Media Indonesia, 22 Maret 2011
JAKARTA–MICOM: Ketidakpastian program pembatasan konsumsi bahan bakar minyak (BBM) bersubsidi membuat pemerintah dinilai tidak kredibel. Pasalnya, ketidakpastian program yang berkali-kali mundur itu menimbulkan banyak sekali spekulasi baik bagi pelaku bisnis maupun masyarakat umum.
Hal itu disampaikan Direktur Eksekutif ReforMiner Institute Pri Agung Rakhmanto saat dihubungi Media Indonesia, Senin (21/3) malam.
“Semestinya sudah harus tegas, pembatasan tidak hanya ditunda tetapi dibatalkan.

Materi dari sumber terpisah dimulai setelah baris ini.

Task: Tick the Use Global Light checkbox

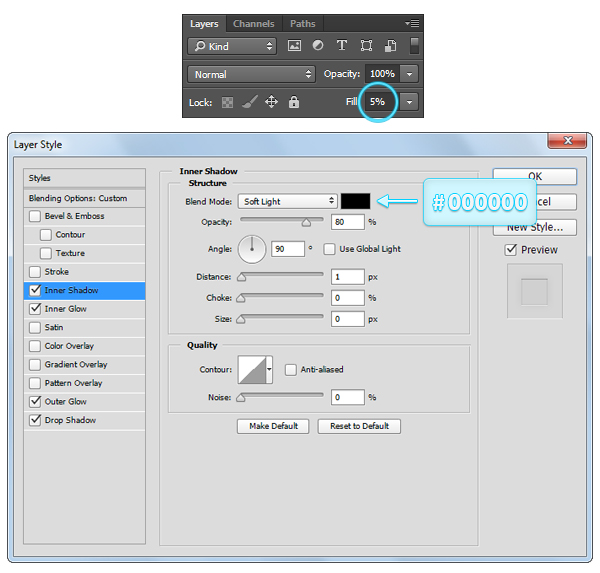Action: tap(329, 248)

Sudah jelas tidak akan efektif kebijakan itu,” tandas Pri Agung.
Lebih lanjut, Pri Agung menilai penghematan subsidi BBM dapat diakomodasi melalui perubahan anggaran di dalam pembahasan APBN-P pada Mei atau Juni mendatang.

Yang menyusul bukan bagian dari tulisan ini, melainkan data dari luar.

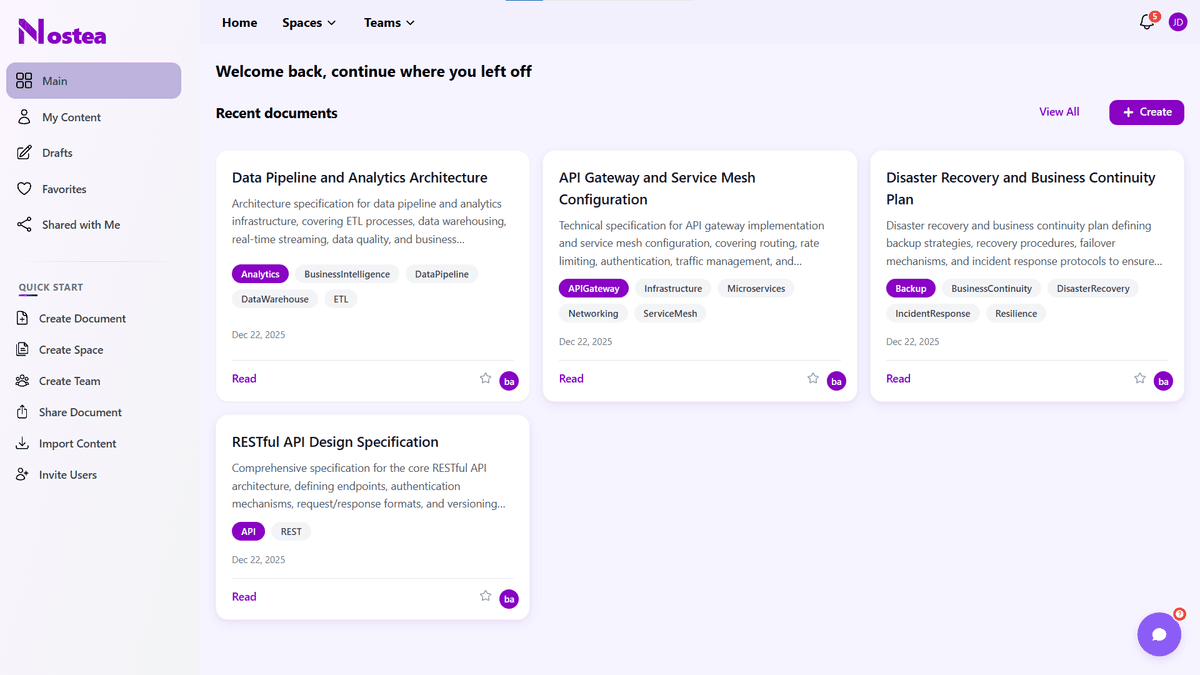
Task: Open My Content in the sidebar
Action: click(71, 117)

Untuk jangka panjang, ia mengusulkan penyesuaian harga BBM subsidi secara berkala. Dengan begitu, pemerintah dapat memastikan besaran subsidi konsisten dengan apa yang ditetapkan APBN. Dengan asumsi harga minyak (Indonesia Crude Price/ICP) US$80/barel dan nilai tukar rupiah 9.250 per dolar AS, serta premium Rp4.500.
Pri Agung mengatakan persentase harga subsidi premium terhadap harga keekonomian dapat ditentukan 65,59%. Persentase itulah yang dipertahankan, setidaknya selama tahun anggaran yang bersangkutan.
Dalam menanggapi itu, Dirjen Migas Kementerian Energi dan Sumber Daya Mineral (ESDM) Evita Herawati Legowo mengatakan, usulan ReforMiner Institute akan menjadi masukan dan dirapatkan secara internal. Untuk sementara, pemerintah akan terus mempersiapkan infrastruktur dan sistem kendali pengaturan BBM bersubsidi. Namun, ia belum memastikan sampai kapan penundaan program tersebut. “Sampai terasa memungkinkan, keadaan stabil dan lebih baik. Kita belum tahu,” cetusnya. Seperti diketahui, pemerintah dan DPR sepakat menunda pembatasan BBM bersubsidi yang rencananya dilaksanakan pada 1 April 2011. Kesimpulan raker Kementerian ESDM dan Komisi VII DPR yang membidangi energi, Senin (21/3) menilai tingginya inflasi pangan dan energi serta disparitas harga yang begitu tinggi antara premium bersubsidi dan pertamax menjadi alasan mundurnya program itu.